BACAAN
+++++
I Am Ethnic, 2001. Berbalut kulit kambing yang menutup hampir seluruh bagian tubuh Mella Jaarma, sang artis, menggelontarkan tanya: secepat apa sebuah pakaian yang biasa melekat di tubuh kita menyelesaikan fungsi sosialnya?
Jawabannya? Tentu ada pada Anda masing-masing.
Tanya Mella yang dibikin enam tahun silam itu, saya pastikan menarik mata setiap orang yang hendak mudik ke Batam dari Singapura yang lewat Pelabuhan Harbour Front. Tanya itu, juga Mella yang berbalut kulit kambing, apik nampang di neonbox yang didominasi warna kuning yang nangkring di dekat pintu keluar pelabuhan. Menyenangkan, melihat karya orang Indonesia di negeri tetangga. Sayangnya, ketika kaki menginjak Pelabuhan Batamcentre, yang tersapa malah baleho iklan besar-besar. Gambarnya, luar biasa bergaya pejabat Indonesia, norak dan full kapital: Tiger Beer.
Kembali pada Mella yang berbalut kulit kambing. Ketika mencoba memfoto neonbox itu, telinga saya menangkap obrolan seorang apek dengan seseorang lewat HP. Siapa yang diajak bicara? Tebak saja!
”Kalau boleh tahu, bojomu orang mane? Heheh…, emangnya berapa umurnya?”
Sepenggal obrolan itu memastikan saya (pembaca di luar Batam mungkin kurang mengerti akan situasi seperti ini) bahwa yang diajak bicara apek 50-an tahun itu seorang wanita muda, warga negara Indonesia bersuku Jawa, dan yang pasti, sudah tidak perawan!
+++++
CUPLIKAN DATA
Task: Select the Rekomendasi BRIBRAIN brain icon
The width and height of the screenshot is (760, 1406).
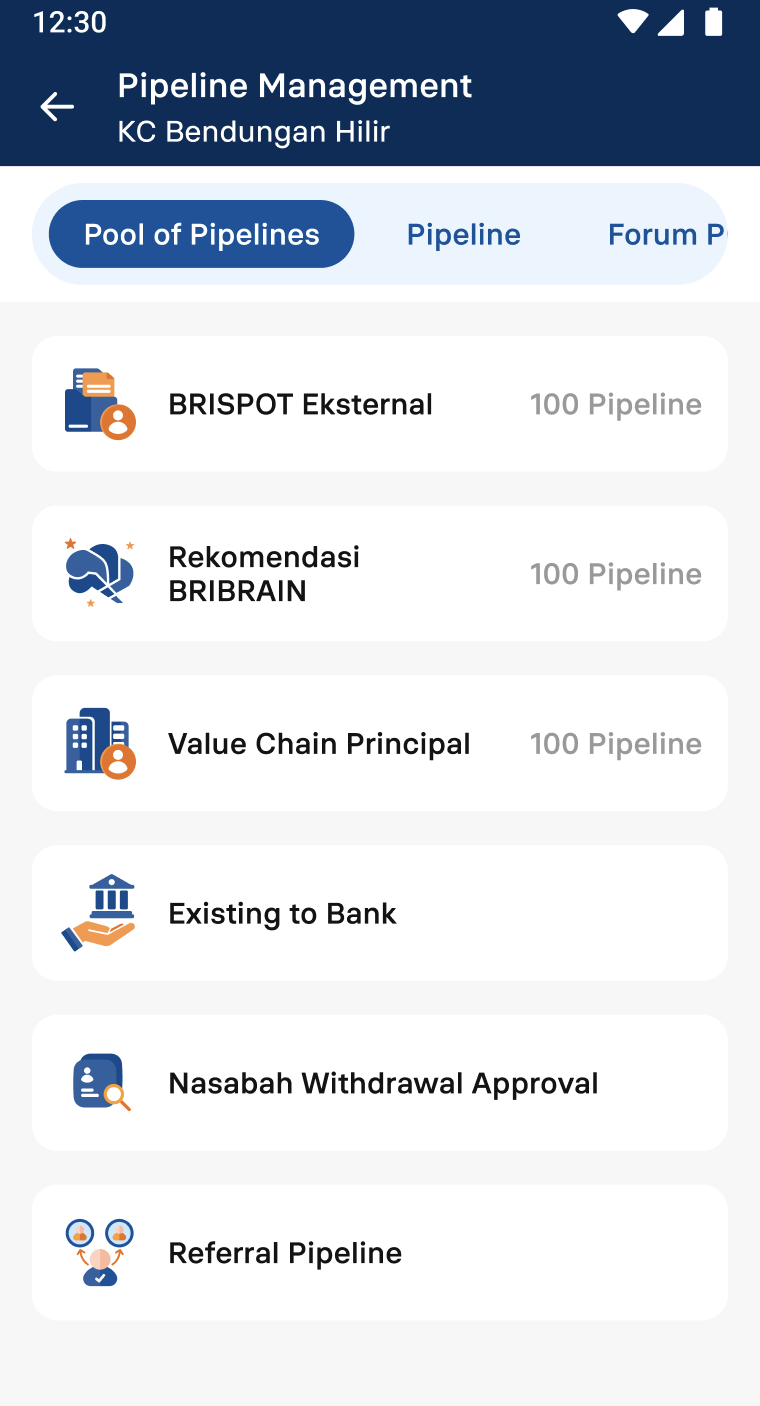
+++++
DAFTAR TUGAS
#1 Jawab pertanyaan berikut dari bacaan di atas:
(a) Apa judul karya Mella Jaarma yang dibahas, dan tahun berapa karya itu dibuat?
(b) Di pelabuhan mana di Singapura neonbox karya itu terpasang?
(c) Iklan apa yang terpampang di baliho di Pelabuhan Batamcentre?
#2 Apakah pernyataan berikut sesuai dengan bacaan di atas? Jawab ya atau tidak, lalu kutip kata-kata bacaan yang menentukan.
(a) Neonbox itu didominasi warna kuning.
(b) Dalam karya itu, Mella Jaarma berbalut kulit sapi.
(c) Apek yang menelepon berumur sekitar 70 tahun.
#3 Ketik ulang bagian bacaan di atas yang diawali kata-kata berisi "I Am Ethnic, 2001." dan diakhiri "kapital: Tiger Beer.".

KUNCI JAWABAN
#1
(a) I Am Ethnic, dibuat tahun 2001.
(b) Pelabuhan Harbour Front.
(c) Tiger Beer.

#2
(a) Ya: "neonbox yang didominasi warna kuning".
(b) Tidak: "Berbalut kulit kambing".
(c) Tidak: "apek 50-an tahun itu".

#3
I Am Ethnic, 2001. Berbalut kulit kambing yang menutup hampir seluruh bagian tubuh Mella Jaarma, sang artis, menggelontarkan tanya: secepat apa sebuah pakaian yang biasa melekat di tubuh kita menyelesaikan fungsi sosialnya?
Jawabannya? Tentu ada pada Anda masing-masing.
Tanya Mella yang dibikin enam tahun silam itu, saya pastikan menarik mata setiap orang yang hendak mudik ke Batam dari Singapura yang lewat Pelabuhan Harbour Front. Tanya itu, juga Mella yang berbalut kulit kambing, apik nampang di neonbox yang didominasi warna kuning yang nangkring di dekat pintu keluar pelabuhan. Menyenangkan, melihat karya orang Indonesia di negeri tetangga. Sayangnya, ketika kaki menginjak Pelabuhan Batamcentre, yang tersapa malah baleho iklan besar-besar. Gambarnya, luar biasa bergaya pejabat Indonesia, norak dan full kapital: Tiger Beer.